Değil.  Değil ki iktidar olamıyor. Değil ki yüzde 25'lerdesin.  Bu sadece Sayın Genel Başkan'ın çağrısıyla olmuyor. En alttaki mahalle delegesi hatta üyesinden, Genel Başkan Yardımcılarının tamamına kadar herkesin, bunu kabullenmesi ve bu doğrultuda koşturması gerekiyor. Yakasında sadece CHP rozeti taşıyanları değil, kafasında ben Atatürkçüyüm diyenleri de, beyninde ben laik-demokratik cumhuriyete sahibim diyebilecek olanların yapması gereken tek bir iş var. O da elbirliğiyle CHP'yi iktidara taşımak. Sayın Genel Başkanımız Kemal Kılıçdaroğlu'nu başbakanlık görevine getirebildiğimizde, sadece Türkiye değil, dünyaya bile en önemli iyiliği yapmış olacağız. Çünkü görüyorsunuz İslamofobi var dünyada. İslamofobi de İslam adı altında ortaya çıkan, kafa kesen, kan akıtan IŞİD gibi terör örgütlerinin çok büyük etkisi var. Bunları yumuşatabilecek, iki kutubu birleştirebilecek bir güç var. O da İslam ülkeleri içerisinde tek laik- cumhuriyet güç olan CHP'dir.  Bu algıyı ancak CHP yıkabilir.

KEMAL BEY KİMSE BİR ŞEY DİYEMEZ

'Sayın Genel Başkanımız Kemal Kılıçdaroğlu'nu başbakanlık görevine getirebildiğimizde' dediniz 2019'da CHP'nin adayı Kemal Kılıçdaroğlu mu olmalı?

Asıl mesele aday tartışması değil, asıl mesele biz 2019'da yürürlüğe girecek sistemi kabul ediyor muyuz, etmiyor muyuz? İlk önce onu belirlememiz lazım. Yani senin kralın kötü benim kralım iyi mi diyeceğiz?

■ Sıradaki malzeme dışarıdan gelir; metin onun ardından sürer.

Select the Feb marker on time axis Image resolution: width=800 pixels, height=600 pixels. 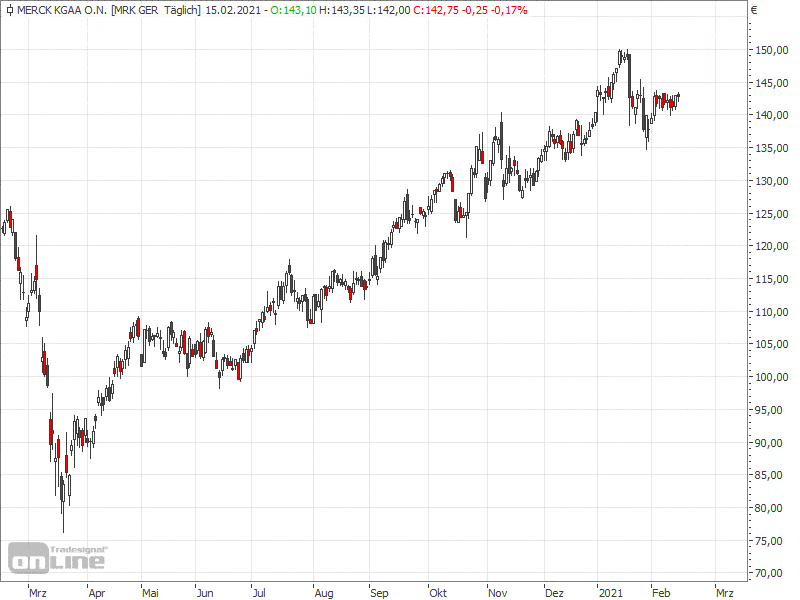tap(660, 592)
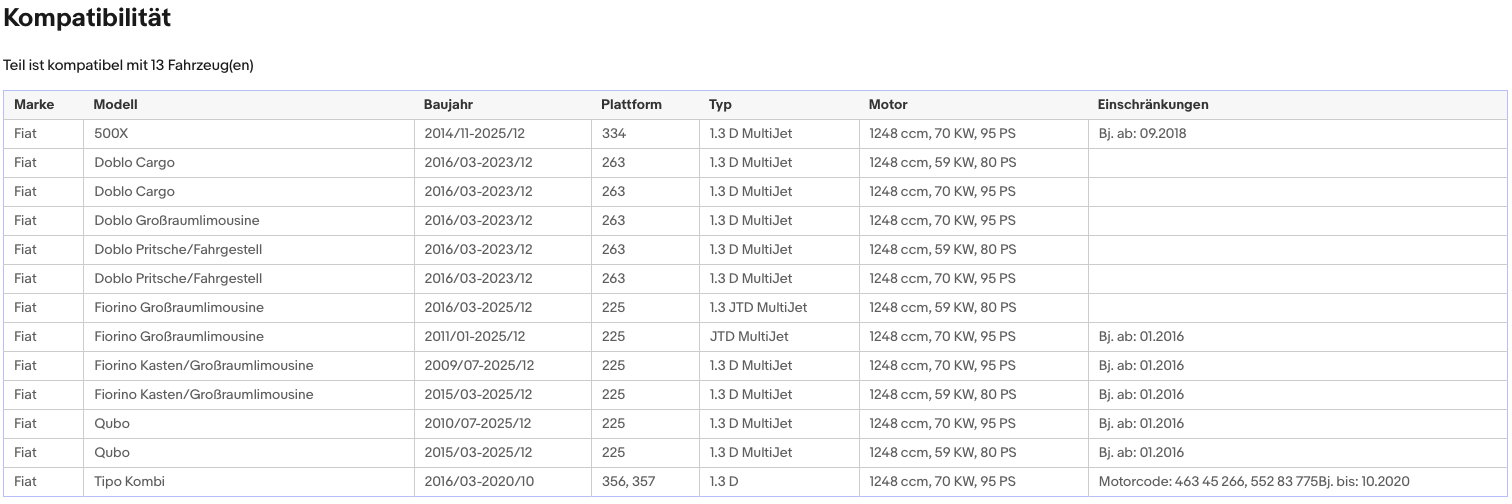Click the 2011/01-2025/12 Baujahr cell
The image size is (1512, 504).
pos(503,336)

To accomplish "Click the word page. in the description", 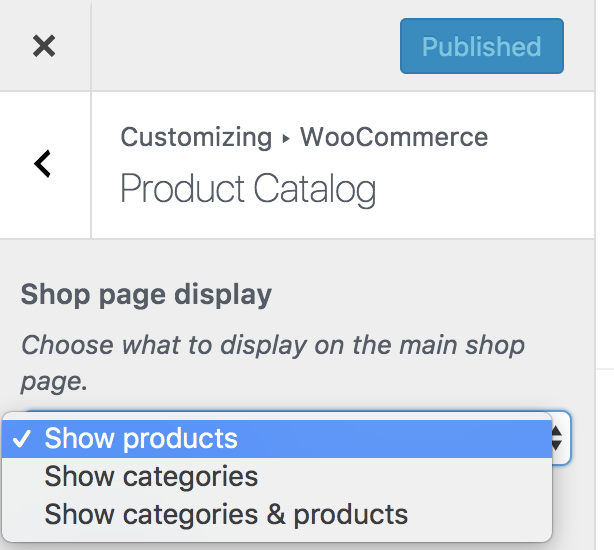I will (x=52, y=382).
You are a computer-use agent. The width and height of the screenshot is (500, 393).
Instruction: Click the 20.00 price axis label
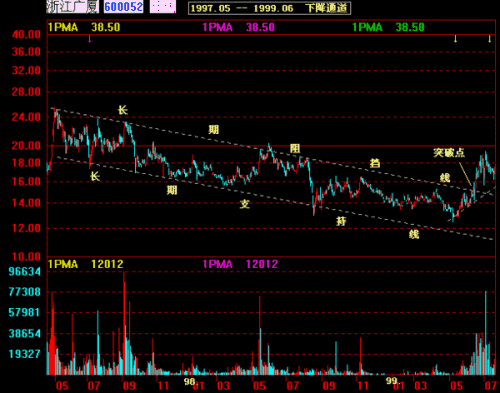(x=26, y=146)
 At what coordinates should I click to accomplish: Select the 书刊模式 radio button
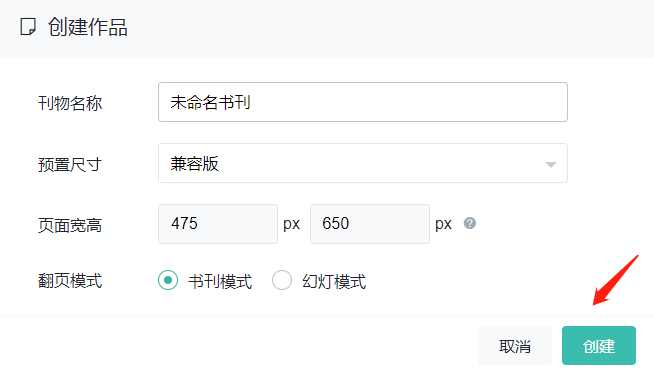coord(168,280)
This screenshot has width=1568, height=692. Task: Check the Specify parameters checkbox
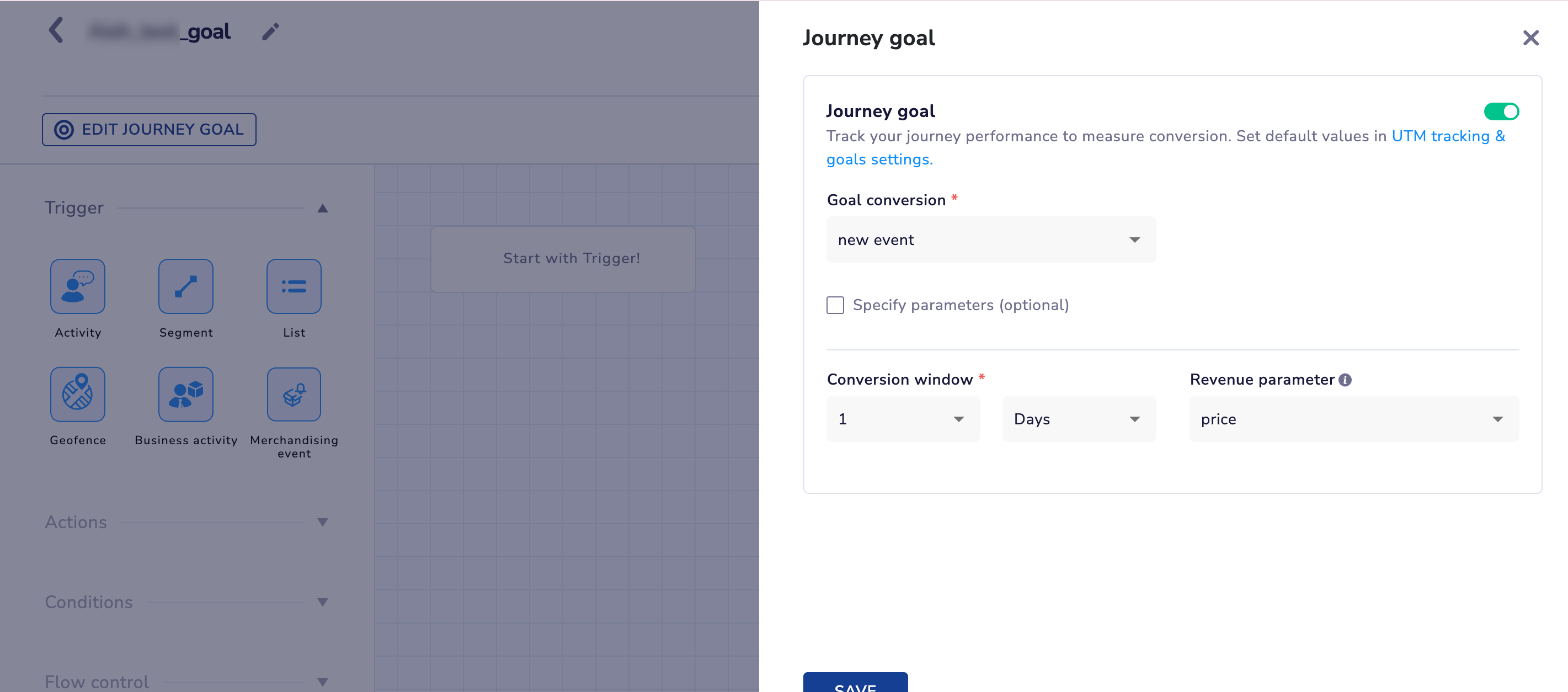[x=835, y=305]
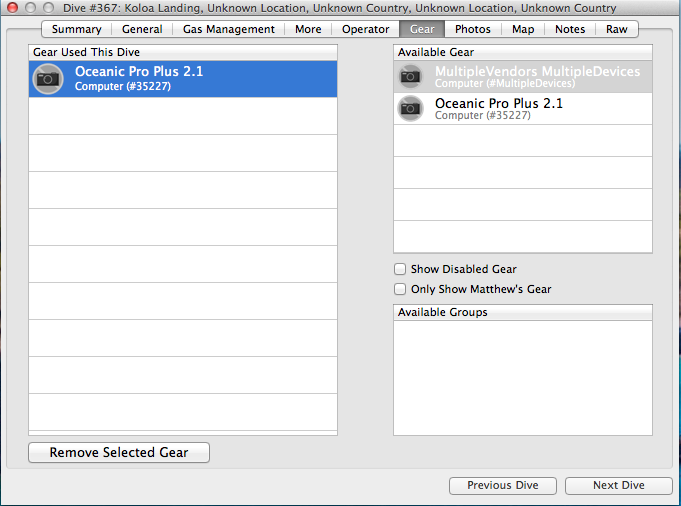Open the Raw tab
This screenshot has height=506, width=681.
(617, 29)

Yoksa biz krallığı reddediyoruz, geldiğimiz gibi 1 sene içinde 2 sene içinde biz bu krallığı ortadan kaldıracak şekilde, parlamenter sisteme dönüş yapılacak bir şekilde dönüş öneriyor muyuz? Yani önemli olan 2019'da bizim ne yapacağımız. Benim kralım daha genç, benim kralım daha iyi, benim kralım daha uzun diye mi oy isteyeceğiz yoksa 'hayır kardeşim biz bunuz reddediyoruz' mu diyeceğiz?

CHP'nin adayının kim olacağına kim karar verecek? Kurultay'da bizim Cumhurbaşkanı adayımızı nasıl belirleyeceğimizi de konuşmamız gerekecek. Bizim tüzüğümüzde mahalle delege seçimlerini bile nasıl yapacağımız belli ama Cumhurbaşkanı adayımızı nasıl belirleyeceğimiz yok. Tüzük değişikliğine gitmemiz gerekecek belki. Yarın bize Ekmeleddin gibi bir ismi önümüze getirip adayımız bu mu diyecekler?

Kemal Kılıçdaroğlu Ana Muhalefet partisinin genel başkanıdır, lideridir. Kemal bey aday olursa buna kimse bir şey diyemez.

Kemal beye kimse kalkıp hırsız diyemiyor, kimse yolsuzluk yapmış diyemiyor. Ne diyorlar fanileyle yemek yedi. Çocuğu ile fanileyle yemek yiyeni cezalandıralım, 17-25 Aralık'ta yakalananlara da af çıkartalım. Olabilir mi böyle bir şey?